Daryal pass. Moonlight Night
Arkhip Kuindzhi·1890
Historical Context
Daryal Pass: Moonlight Night (1890), in the Tretyakov Gallery, captures one of the most dramatic natural settings in the Caucasus — the Daryal Gorge in Georgia, where the Terek River cuts through sheer cliffs that rise nearly two kilometers. Arkhip Kuindzhi was the master of extreme tonal contrast in Russian landscape painting: his moonlit scenes created an almost supernatural effect that left contemporaries bewildered, with some accusing him of using artificial lighting behind his canvases. The small scale of paper mounted on cardboard suits the nocturne's intimate emotional register, while Kuindzhi's command of the bluish-white light of the moon on rock produces his characteristic near-phosphorescent glow. The Caucasus was a subject of Russian Romantic fascination from Pushkin and Lermontov onward, and Kuindzhi's moonlit gorge participates in that literary-visual tradition.
Technical Analysis
The composition is structured as a study in tonal extremes: the near-black vertical cliff faces bracket a zone of brilliant moonlight reflected on the river or snow. Kuindzhi applies the lightest passages with dense, opaque paint to achieve maximum luminosity, while the shadows are built with deep, transparent glazes.
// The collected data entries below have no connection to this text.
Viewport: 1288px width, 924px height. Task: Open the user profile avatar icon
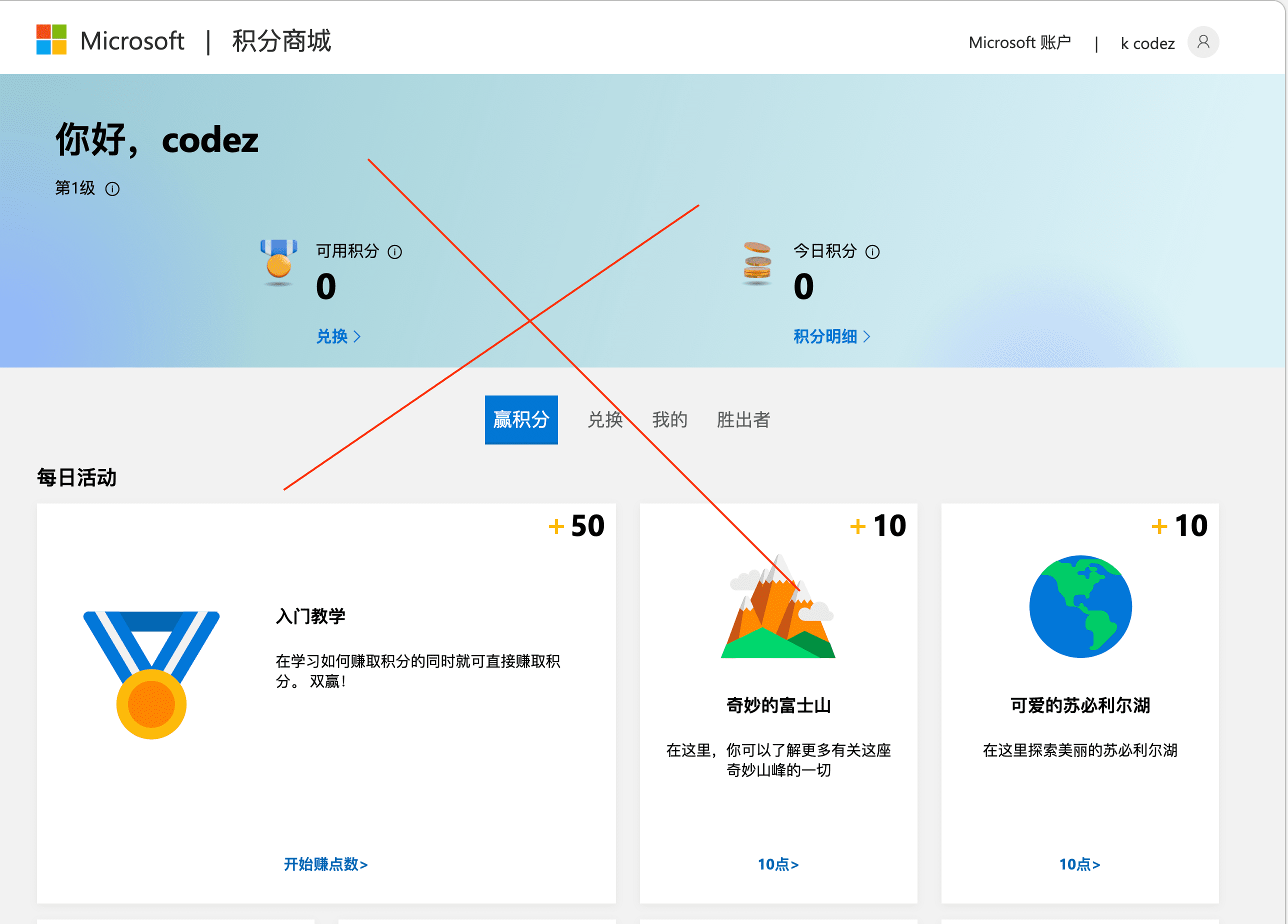(x=1202, y=42)
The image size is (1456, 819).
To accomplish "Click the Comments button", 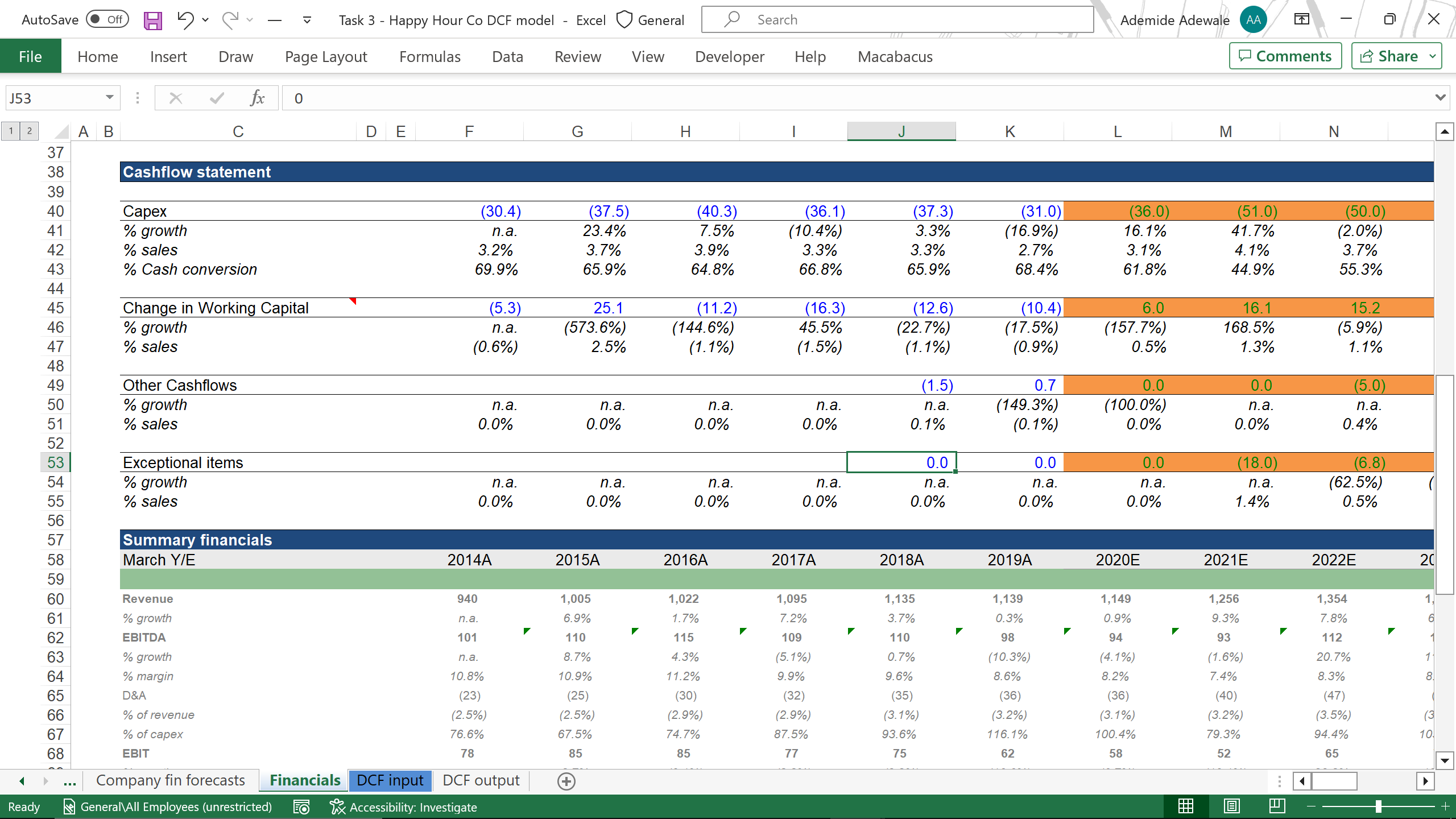I will 1285,56.
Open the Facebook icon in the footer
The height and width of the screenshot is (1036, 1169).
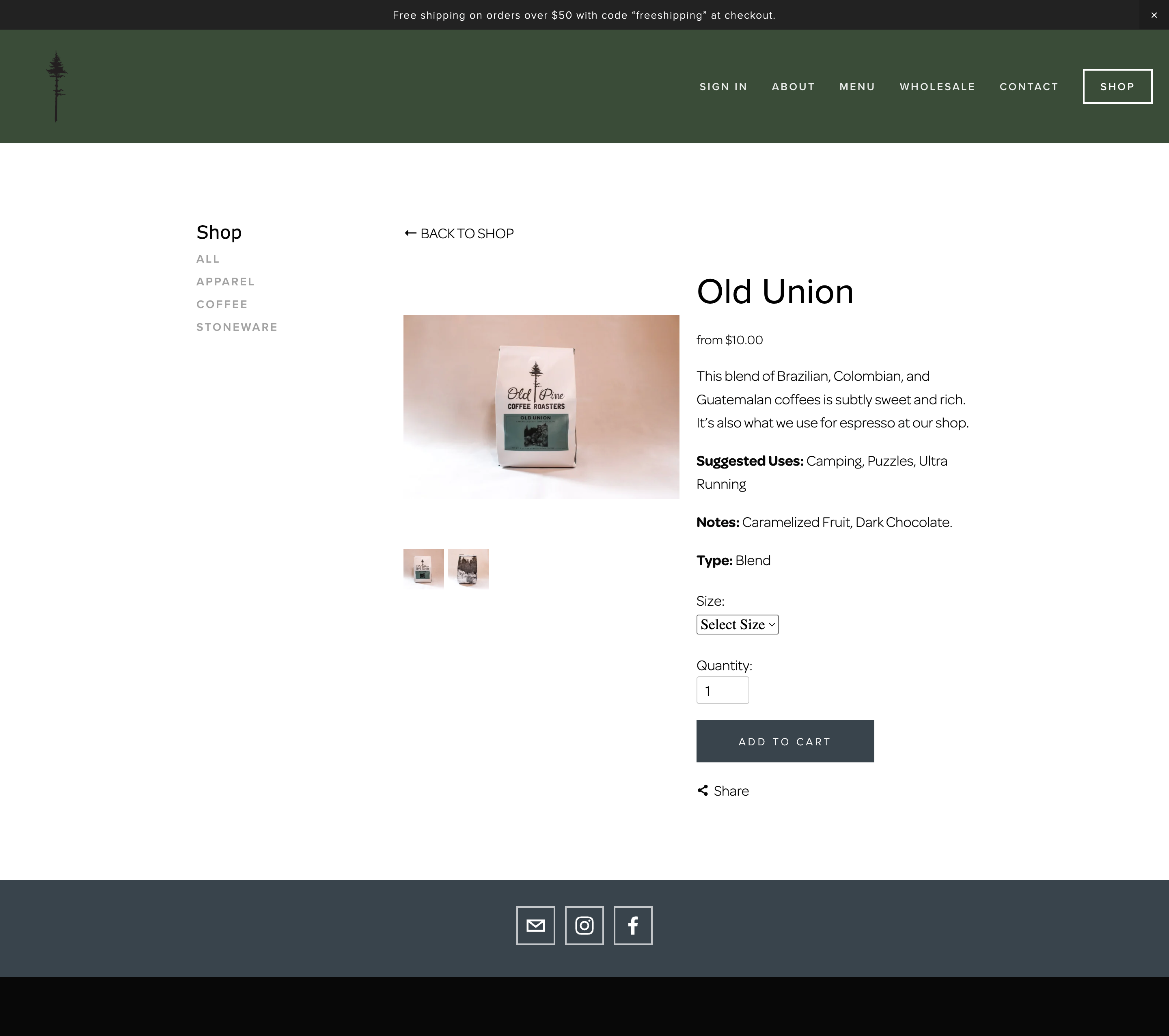coord(632,925)
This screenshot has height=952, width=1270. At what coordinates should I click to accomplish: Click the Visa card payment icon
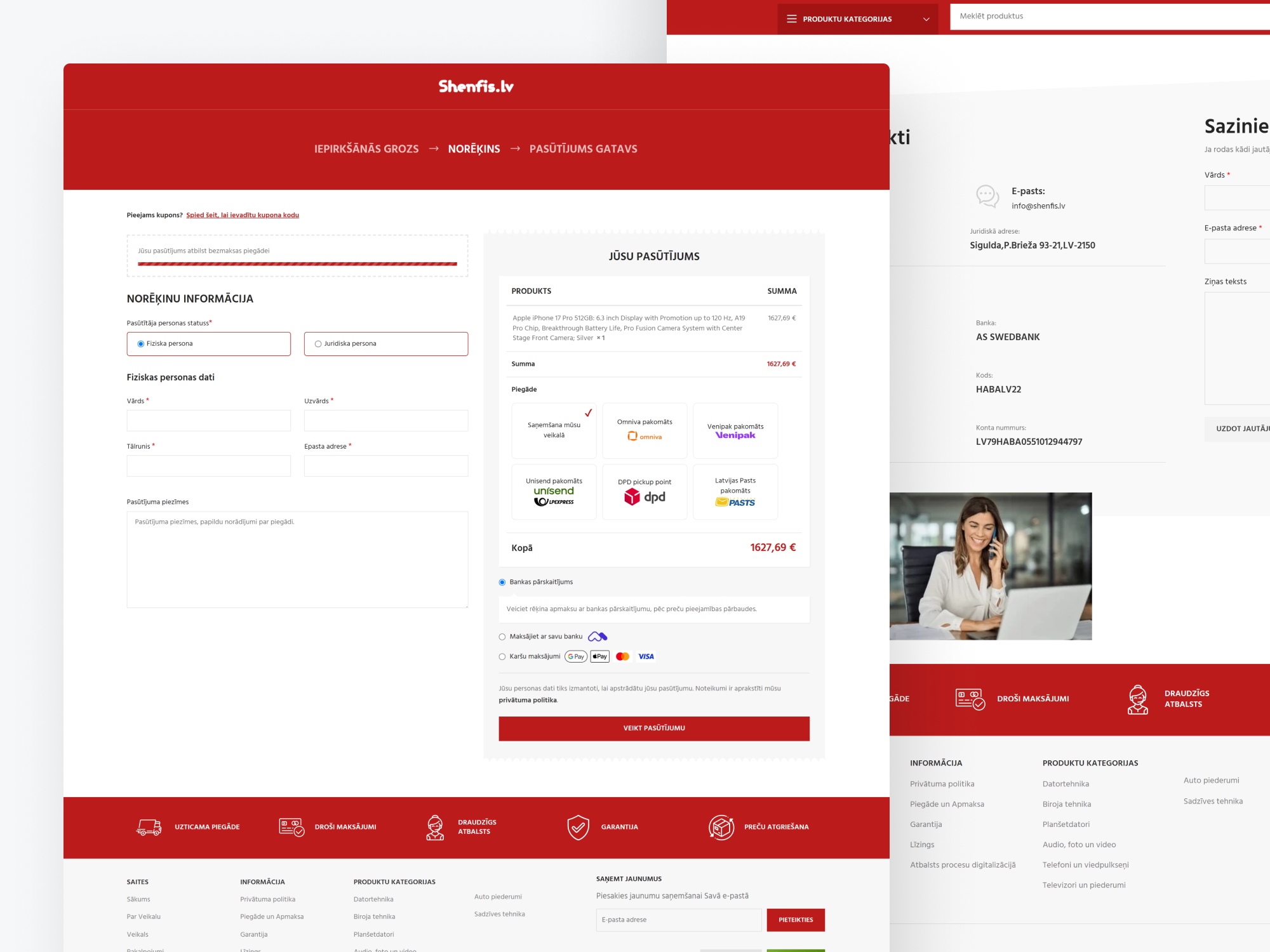[x=646, y=656]
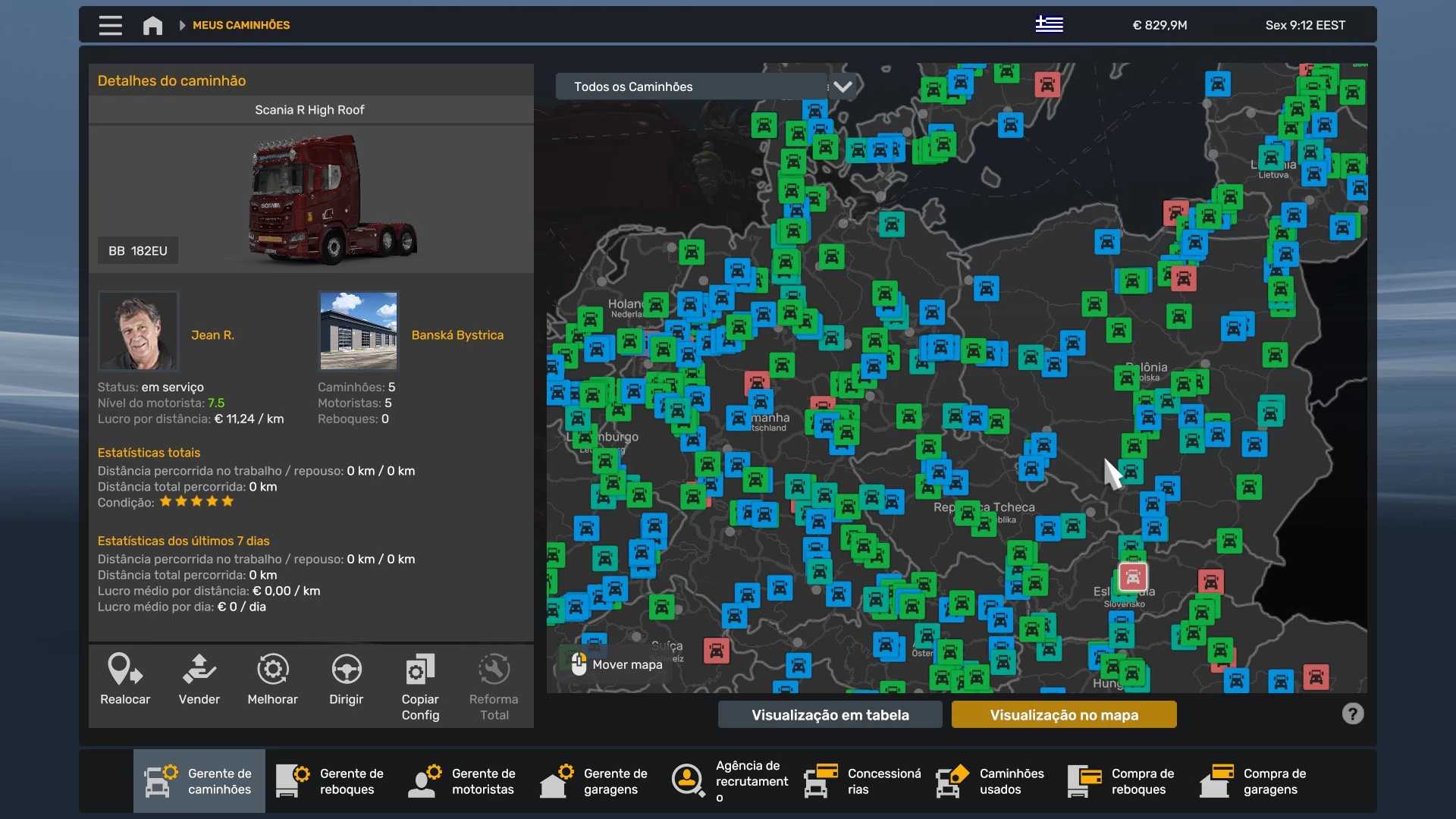This screenshot has height=819, width=1456.
Task: Open Banská Bystrica garage link
Action: coord(457,334)
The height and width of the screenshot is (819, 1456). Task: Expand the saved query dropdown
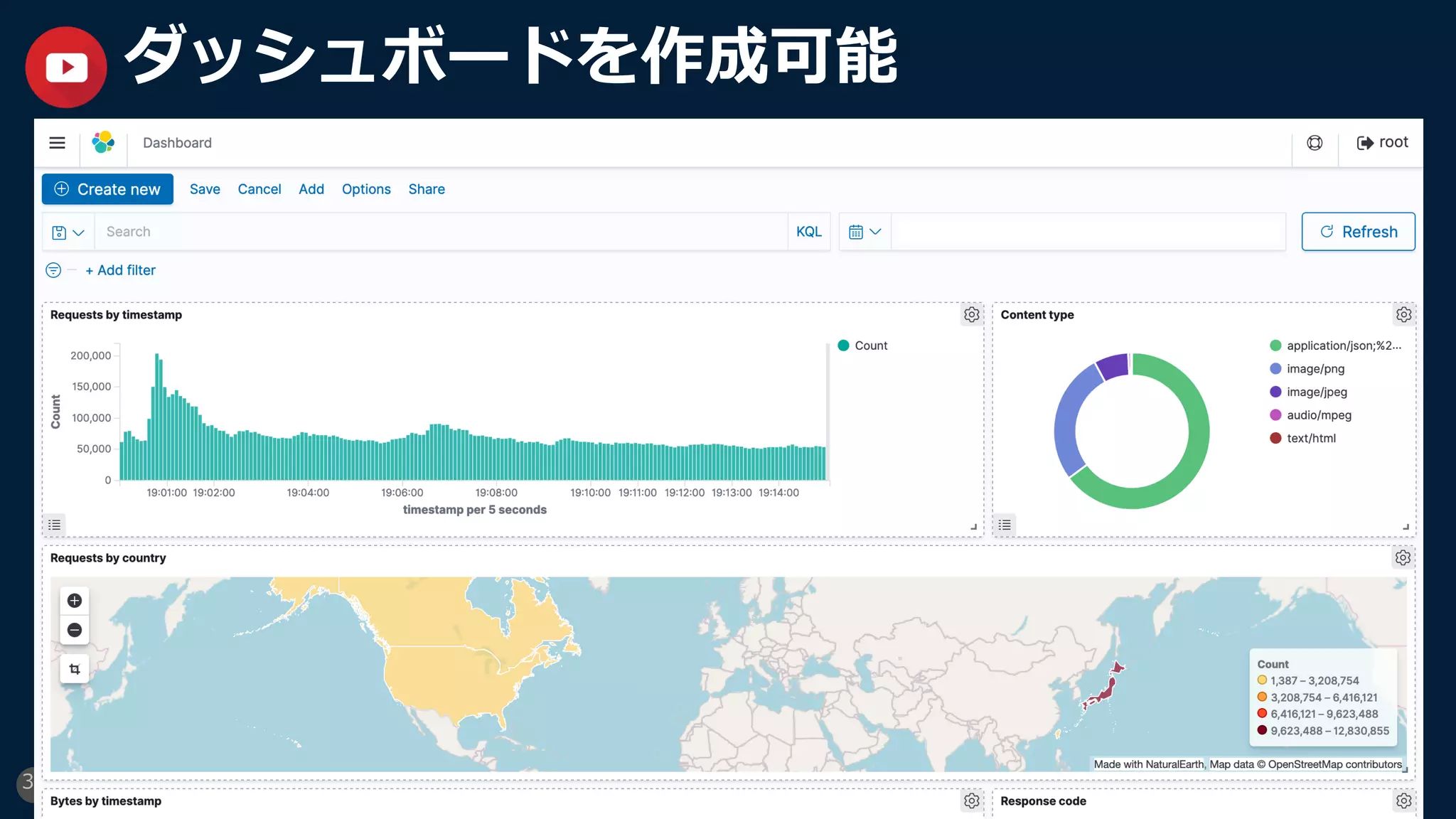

The small format of the paper support intensifies the effect.
Look Closer
- ◆The moonlight on the gorge floor is the painting's central phenomenon — applied as a dense, bright passage surrounded by shadow, it appears to emit its own light.
- ◆The near-vertical cliff walls compress the sky into a narrow strip, creating a sense of geological and atmospheric pressure.
- ◆The Terek River, if visible, catches the moon in small, bright reflections that distribute the light source through the composition.
- ◆The scale — small paper on cardboard — makes this a portable, intimate vision of sublime landscape rather than a public statement.